Chris Tankersley

Migrating from Octopress to Sculpin

Posted on 2014-02-27

A long time ago, I decided to ditch Wordpress. For what I was doing with my blog, which was mostly just having it sit there and not do much, Wordpress was just to heavy. I mean, sure, I had caching and all that turned on, but I constantly had to make sure it was kept up to date. I had to let it eat CPU cycles on my server while it rebuilt the cache and served pages. It was easy to post articles, but other than that there wasn't a benefit.
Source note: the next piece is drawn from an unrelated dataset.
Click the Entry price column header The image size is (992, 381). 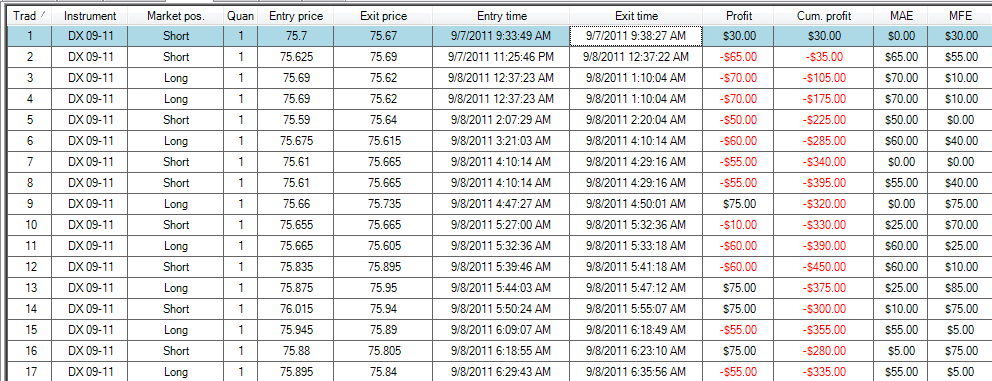pos(296,16)
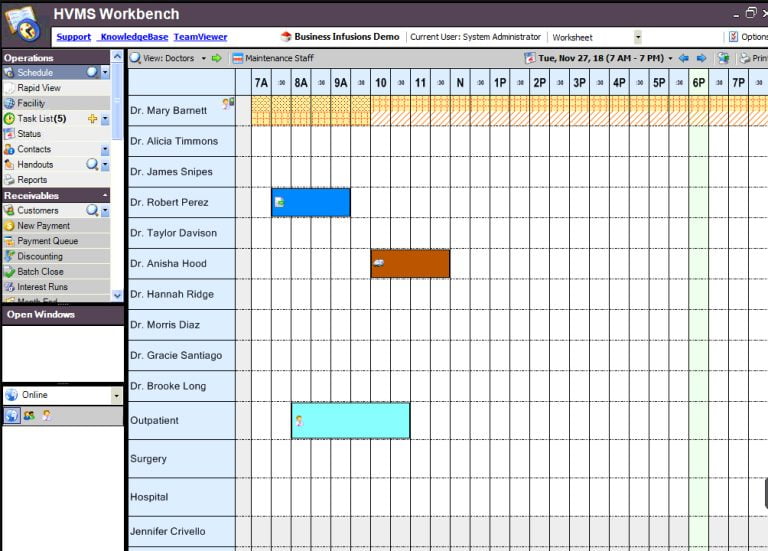Collapse the Receivables section
Viewport: 768px width, 551px height.
pos(105,195)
I decided that since I didn't do much, my site shouldn't either. Jekyll was the new hot kid on the block and the idea of a static site intrigued. me. It was 1995ish but since I didn't have to build the site it sounded like a good idea. I ended up going with Octopress which was built using Jekyll and some extra plugins to make blogging easier. I even found a script to take my Wordpress export and conver it over. Life was good.

Not great, but good. One thing that bugged me was that since Octopress was Ruby I had to start maintaining a ruby install wherever I wanted to build my site from. In theory this should work from anywhere but I never got it to work on Windows. I'm no stranger to running things from the command line so I just always blogged on my server. There were times where I did not blog because of it though.

PHP, as always, caught up with the trends and now there are a few different static site generators. Part of moving had to be making it easy to move. Wordpress to Octopress was decently easy as I had a script that helped me. Moving from Octopress had to be just as easy. I had come across Sculpin a few times before and decided that it looked easy enough.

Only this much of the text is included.